RECORDS SUPPLIED ::

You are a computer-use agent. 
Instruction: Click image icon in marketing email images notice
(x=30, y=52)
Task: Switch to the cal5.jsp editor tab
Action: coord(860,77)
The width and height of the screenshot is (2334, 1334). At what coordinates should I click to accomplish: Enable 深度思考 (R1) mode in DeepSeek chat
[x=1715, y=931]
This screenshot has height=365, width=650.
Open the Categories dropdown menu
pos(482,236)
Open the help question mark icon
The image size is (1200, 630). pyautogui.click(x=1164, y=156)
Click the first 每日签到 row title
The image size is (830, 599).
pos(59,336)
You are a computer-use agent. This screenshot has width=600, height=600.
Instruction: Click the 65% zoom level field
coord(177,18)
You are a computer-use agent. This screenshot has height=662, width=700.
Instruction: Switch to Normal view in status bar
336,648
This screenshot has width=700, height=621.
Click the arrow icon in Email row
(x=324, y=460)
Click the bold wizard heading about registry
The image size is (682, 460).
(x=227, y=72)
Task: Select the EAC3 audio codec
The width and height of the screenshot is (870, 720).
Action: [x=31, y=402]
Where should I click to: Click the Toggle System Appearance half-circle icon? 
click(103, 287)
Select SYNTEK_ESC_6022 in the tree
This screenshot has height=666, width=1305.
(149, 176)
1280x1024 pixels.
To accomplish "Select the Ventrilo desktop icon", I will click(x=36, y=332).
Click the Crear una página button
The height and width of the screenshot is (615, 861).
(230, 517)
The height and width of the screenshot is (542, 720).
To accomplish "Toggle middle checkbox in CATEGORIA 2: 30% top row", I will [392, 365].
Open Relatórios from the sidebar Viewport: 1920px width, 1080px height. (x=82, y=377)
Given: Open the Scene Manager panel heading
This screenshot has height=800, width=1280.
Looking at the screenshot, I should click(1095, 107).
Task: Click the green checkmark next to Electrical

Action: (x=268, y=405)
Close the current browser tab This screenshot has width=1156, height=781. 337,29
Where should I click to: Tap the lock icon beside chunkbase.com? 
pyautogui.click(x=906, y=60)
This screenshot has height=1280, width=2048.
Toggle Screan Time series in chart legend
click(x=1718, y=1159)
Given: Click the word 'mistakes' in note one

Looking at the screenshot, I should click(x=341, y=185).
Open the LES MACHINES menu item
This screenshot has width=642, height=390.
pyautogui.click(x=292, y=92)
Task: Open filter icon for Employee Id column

SHORT TASK :: Copy out the entries word for word, starting at the line that contains "1280x1024 pixels." and continuing through the last line of the entries, with both ends included.

EXPECTED ANSWER ::
1280x1024 pixels.
To accomplish "Select the Ventrilo desktop icon", I will click(x=36, y=332).
Click the Crear una página button
The height and width of the screenshot is (615, 861).
(230, 517)
The height and width of the screenshot is (542, 720).
To accomplish "Toggle middle checkbox in CATEGORIA 2: 30% top row", I will [392, 365].
Open Relatórios from the sidebar Viewport: 1920px width, 1080px height. (x=82, y=377)
Given: Open the Scene Manager panel heading
This screenshot has height=800, width=1280.
Looking at the screenshot, I should click(1095, 107).
Task: Click the green checkmark next to Electrical

Action: (x=268, y=405)
Close the current browser tab This screenshot has width=1156, height=781. 337,29
Where should I click to: Tap the lock icon beside chunkbase.com? 
pyautogui.click(x=906, y=60)
This screenshot has height=1280, width=2048.
Toggle Screan Time series in chart legend
click(x=1718, y=1159)
Given: Click the word 'mistakes' in note one

Looking at the screenshot, I should click(x=341, y=185).
Open the LES MACHINES menu item
This screenshot has width=642, height=390.
pyautogui.click(x=292, y=92)
Task: Open filter icon for Employee Id column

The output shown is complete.